City authorities all over the world drove one of the fastest technology shifts in human history when they upgraded street lighting to LED luminaires. While they’ve reaped massive energy and cost savings, they now confront a huge maintenance problem created, ironically, by the long lifespan of LEDs.
A double-edged sword
Electric street lighting is over a hundred years old and for decades it was pretty much business as usual until recently, when LED technology spurred an extraordinary step change. Lasting two to four times as long as traditional high pressure sodium (HPS) technology, LED life spans reach 10 to 15 years, making them the most durable light source ever used for street lighting. This made them very attractive to municipalities looking to save maintenance costs. But over time, this advantage came back to bite them.
The component wild card
LED technology is improving rapidly to deliver tremendous performance increases. As it evolves, new fixtures are constantly introduced to the lighting grid. This has resulted in multiple generations of LED technology now in use with a mind-bogglingly diverse array of components.
Today, a city’s street lighting grid might feature more than a hundred different LED sources, thousands of boards, many thousands of different optical lens plates and more than a hundred drivers.
So every time a street light stops working, it’s a wild card. Maintainers don’t know which lens plate, driver, or LED was used without physically checking the fixture. It’s impossible to keep every part in stock. And when you factor in changing compliance requirements across a large and diverse installed base, it just gets harder.
As you can imagine, this greatly complicates maintenance of street lighting. For large municipalities, such as the City of Chicago which operates hundreds of thousands of street lights, this question causes headaches every day.
What if every light point had a digital fingerprint?
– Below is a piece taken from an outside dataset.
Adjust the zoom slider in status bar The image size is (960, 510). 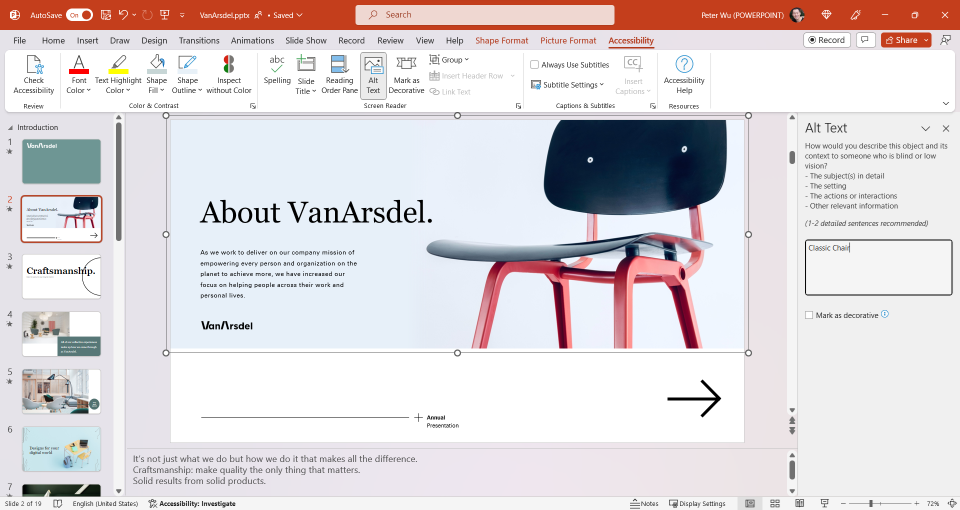(871, 503)
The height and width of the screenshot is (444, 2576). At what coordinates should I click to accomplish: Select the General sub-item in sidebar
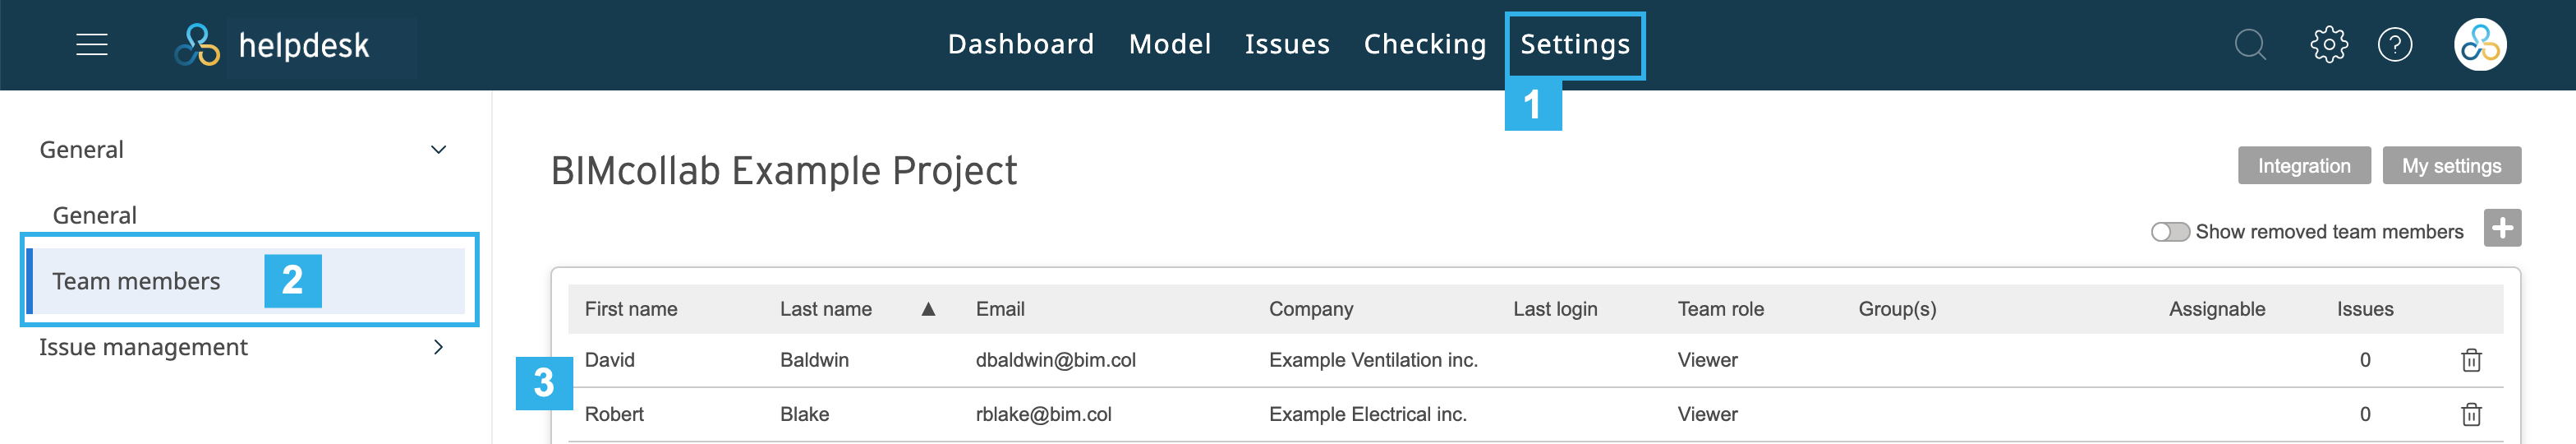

Digital fingerprints offer a simple solution to this problem by revealing the detailed identity of every device connected to the city’s electricity grid. Local or long range connectivity can deliver this information to a dashboard to create a digital asset log. This enables maintainers to order precisely the part or fixture they need to repair or replace a broken street light.
Lighting up the opportunities
For maintenance companies, this model offers exciting new business opportunities as cities turn to independent suppliers to help them not only keep the lights on but achieve their smart city vision.
By integrating street light data on a dashboard, maintainers can provide more cost-effective lighting maintenance and management services to cities. Diagnostics could analyze where and how parts fail so that maintainers can predict outages and order parts before they happen.
They could even work with cities to expand this opportunity. As cities add more sensors to improve livability and safety and reduce costs, for example, by tailoring lighting in public spaces to occupancy or times of day, maintainers could provide unified alerting services and backend capabilities, such as spare parts warehousing. By integrating their systems with city systems to create a true smart city, they can make themselves indispensable.
It turns out that switching to LED was just the beginning. As LED lighting transforms, going beyond light points to provide smart city infrastructure, a world of opportunities lies ahead. Who would have predicted that the difficulty of maintaining history’s most durable light source would bring lighting manufacturers into the digital age, making us pivotal to the Internet of Things and the vision for smart cities?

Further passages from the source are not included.